For this project, I wanted to use PoseNet to detect whether your right or left hand was up and let you play airdrums. I took Code of Music last semester so I was intrigued by the possibility to combine skills from the two. Using the example code for PoseNet and ML5js, I trained a model using the the following classifiers.
Label | Description |
---|---|
n | Neither Hand Drumming |
d | Neutral (Hands down) |
r | Right Hand Drumming |
l | Left Hand Drumming |
b | Both Hands Drumming |
I did a test using the Pose model of teachable machine, and it was pretty responsive and worked relatively smoothly, spiking one of the classifiers to 100% as I hit an invisible drum. However, when I tried the same thing with the PoseNet model, it wasn't nearly as accurate. The classification was basically too innacurate to be usable, even after running it twice with two different sets of training data. I think the problem may have been solved with more data, and maybe if I wiggled around more during each pose for each of the captures. I'm curious as to whether determining the drum state using the positions of the hands relative to the hips would have been easier.

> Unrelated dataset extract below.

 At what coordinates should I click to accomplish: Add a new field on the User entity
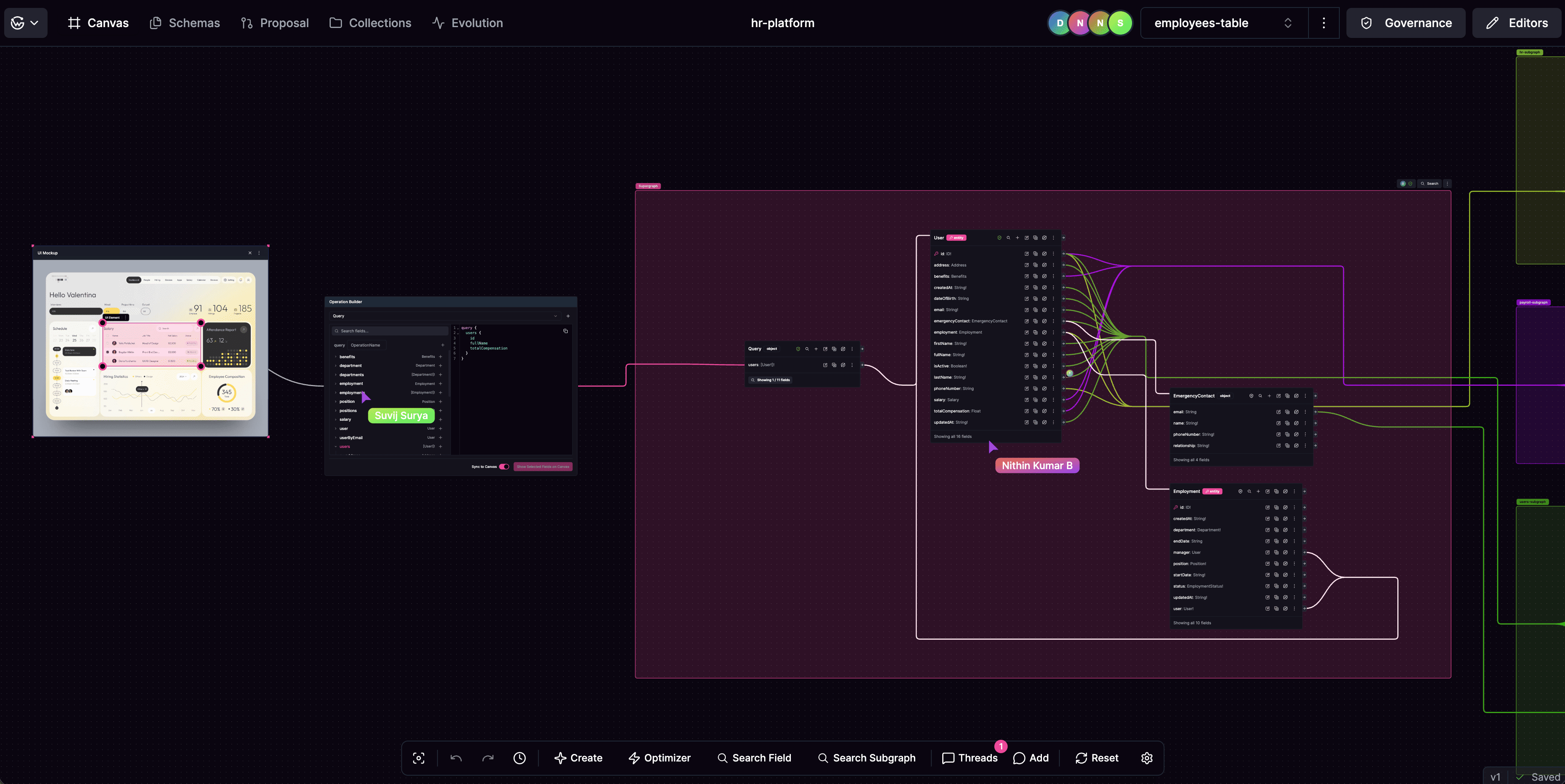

Here is the link to the p5 sketch, and this is a demo video, which doesn't really work...
What questions do you still have about the model and the associated data? Are there elements you would propose including in the biography?
After looking at the biography for PoseNet and seeing that it was trained using data from the COCO dataset, I did more research on COCO, discovering that it's managed by a group of collaborators, and sources public images from Flickr. I'm curious as to whether or not the uploaders of these photos were ever informed that their photos would be used for the dataset or given the option to opt out. Maybe the concern never came up, as the actual images never actually show up in the dataset, only in training it. This brings up the question of ownership of knowledge, as the algorithm was able to learn from the images, but doesn't ever present the images themselves.

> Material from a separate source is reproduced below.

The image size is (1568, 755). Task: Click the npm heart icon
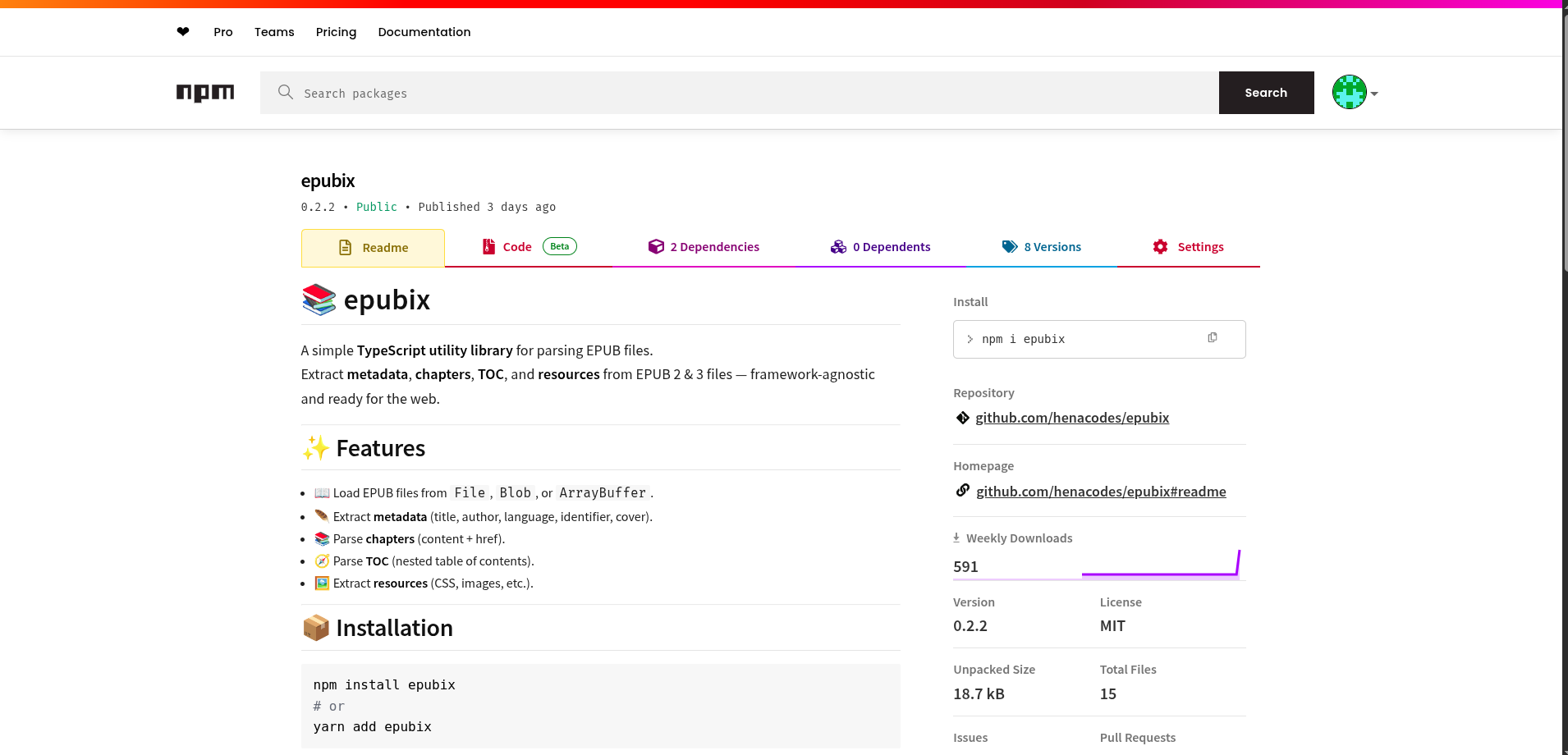[x=182, y=31]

Personally, my ideal scenario is one where the photo owners should have had to give consent for their photos to be used, but they probably figured not enough users would opt-in, so I think an opt-out with a simple, clear explination of how the data would be used in the model would be good. It seems pretty legally grey. Also, now knowing that public models are trained on other public models, I wonder if the biases of the groups that create these models compound and become even bigger issues than they began as.
I wasn't too concerned about where the data came from in my model in terms of privacy, but learning that PoseNet was trained on full body images will be helpful moving forward with drum hands!